Transfusion Medicine Consultant, Medical Director Center for Regenerative Biotherapeutics Mayo Clinic Rochester, Minnesota, United States
Background/Case Studies: Cryoprecipitate AHF (cryo) is used routinely to replenish fibrinogen for acquired coagulopathies, despite limited evidence from robust clinical trials. Most recently, the National Blood Collection and Utilization Survey (NBCUS) reported increased distribution (6.3% from 2,304,000 to 2,449,000 units) and transfusion (5.4% from 1,184,000 to 1,248,000 units) of cryo, while the collection and transfusion of other blood components stabilized. In this context, this study aims to describe blood center distribution and hospital utilization patterns of cryo in North America.
Study
Design/Methods: Cryo and whole blood (WB) distribution data were collected for five 12-month periods from July 1, 2016, to June 30, 2021, by 4 collection centers (n=2 United States [US], n=2 Canada). During the same study period, cryo utilization by hospital department and the average midnight inpatient census were collected by 8 academic hospitals (n=7 US, n=1 Canada). To explore year to year trends, the following metrics were calculated for the five 12-month interval at each site: % cryo units distributed relative to WB collections, total cryo units transfused adjusted for census, cryo recipients adjusted for census, cryo units per recipient ratio, and % cryo utilized by department. A linear mixed model was used to explore the covariance for each metric within hospitals over time. Multiple comparison of least square means was performed to compare metrics between hospitals.

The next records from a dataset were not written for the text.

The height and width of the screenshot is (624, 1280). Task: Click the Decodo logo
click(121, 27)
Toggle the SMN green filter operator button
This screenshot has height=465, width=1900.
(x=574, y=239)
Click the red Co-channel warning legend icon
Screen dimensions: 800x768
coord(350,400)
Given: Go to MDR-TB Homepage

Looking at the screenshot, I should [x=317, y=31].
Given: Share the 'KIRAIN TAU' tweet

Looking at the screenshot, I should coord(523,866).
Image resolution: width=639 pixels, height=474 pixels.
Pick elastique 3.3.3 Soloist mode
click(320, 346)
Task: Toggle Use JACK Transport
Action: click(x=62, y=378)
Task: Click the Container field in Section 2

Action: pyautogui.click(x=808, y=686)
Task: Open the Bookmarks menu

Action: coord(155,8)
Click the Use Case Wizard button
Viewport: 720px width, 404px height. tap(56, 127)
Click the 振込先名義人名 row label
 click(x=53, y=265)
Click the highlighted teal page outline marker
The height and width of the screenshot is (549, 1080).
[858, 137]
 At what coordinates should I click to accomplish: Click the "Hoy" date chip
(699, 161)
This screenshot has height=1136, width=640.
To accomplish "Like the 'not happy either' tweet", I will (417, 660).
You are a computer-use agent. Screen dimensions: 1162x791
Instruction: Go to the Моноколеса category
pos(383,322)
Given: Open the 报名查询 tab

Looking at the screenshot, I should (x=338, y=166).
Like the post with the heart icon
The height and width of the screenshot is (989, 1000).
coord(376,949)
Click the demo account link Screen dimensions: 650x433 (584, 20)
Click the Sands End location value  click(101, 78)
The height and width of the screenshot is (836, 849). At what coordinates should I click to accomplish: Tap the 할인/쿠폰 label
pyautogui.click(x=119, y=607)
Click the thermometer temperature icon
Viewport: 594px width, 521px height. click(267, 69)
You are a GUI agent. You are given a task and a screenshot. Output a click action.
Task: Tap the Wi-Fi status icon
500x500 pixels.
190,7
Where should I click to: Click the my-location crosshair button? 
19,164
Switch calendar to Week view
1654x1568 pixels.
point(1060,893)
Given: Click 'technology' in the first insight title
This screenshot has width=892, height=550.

Results/Findings: Both US collectors reported an increase in cryo distribution (absolute number and normalized to WB collections, data not shown). Distribution decreased at one Canadian collection center where a transition to fibrinogen concentrate was made. Among hospitals, the metrics described above to reflect cryo utilization, the number of patients treated, and dose per patient treated differed significantly within each hospital and between hospitals over time (Table 1). Likewise, departments that most frequently transfused cryo were also highly variable between sites. Conclusions: From July 1, 2016, to June 30, 2021, cryo distribution increased overall, particularly in the US. Concomitant increase in cryo utilization was not observed at the study sites sampled. Cryo utilization patterns were highly variable between hospitals and among clinical departments, possibly demonstrating practitioner preference rather than adherence to evidence-based studies and guidelines.